Word for word, print out all of the data, omitting every image.

### Data excerpts
########################################

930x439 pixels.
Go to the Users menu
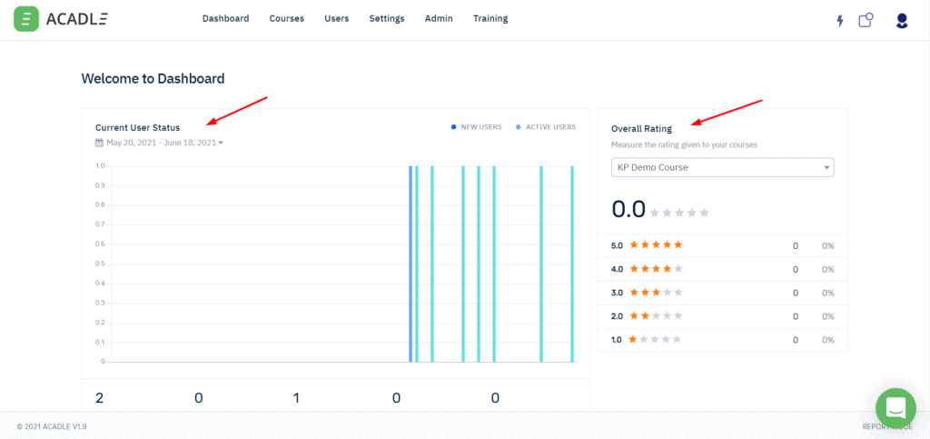(336, 19)
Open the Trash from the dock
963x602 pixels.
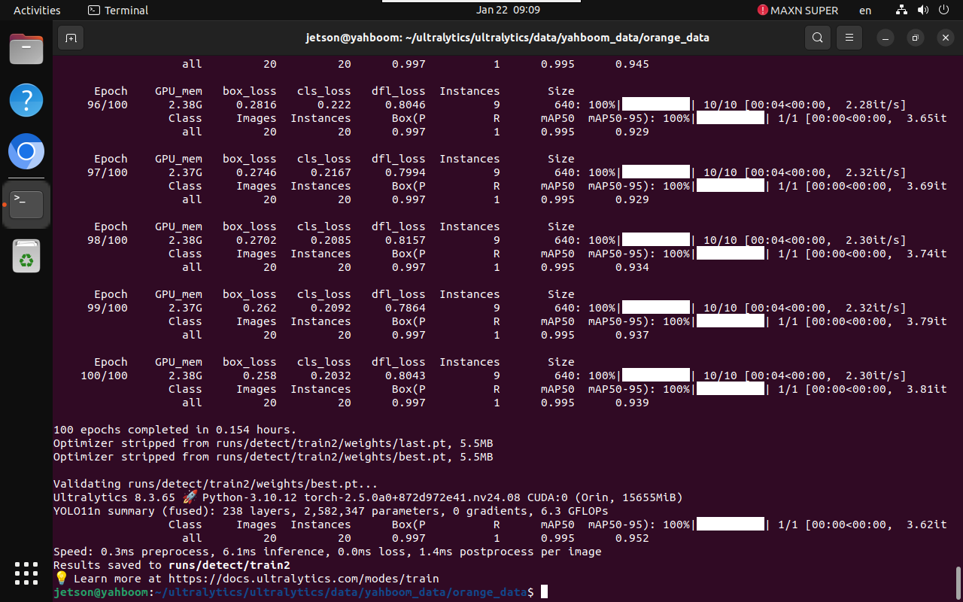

########################################

### SOLUTION TO THIS PROBLEM
930x439 pixels.
Go to the Users menu
(336, 19)
Open the Trash from the dock
963x602 pixels.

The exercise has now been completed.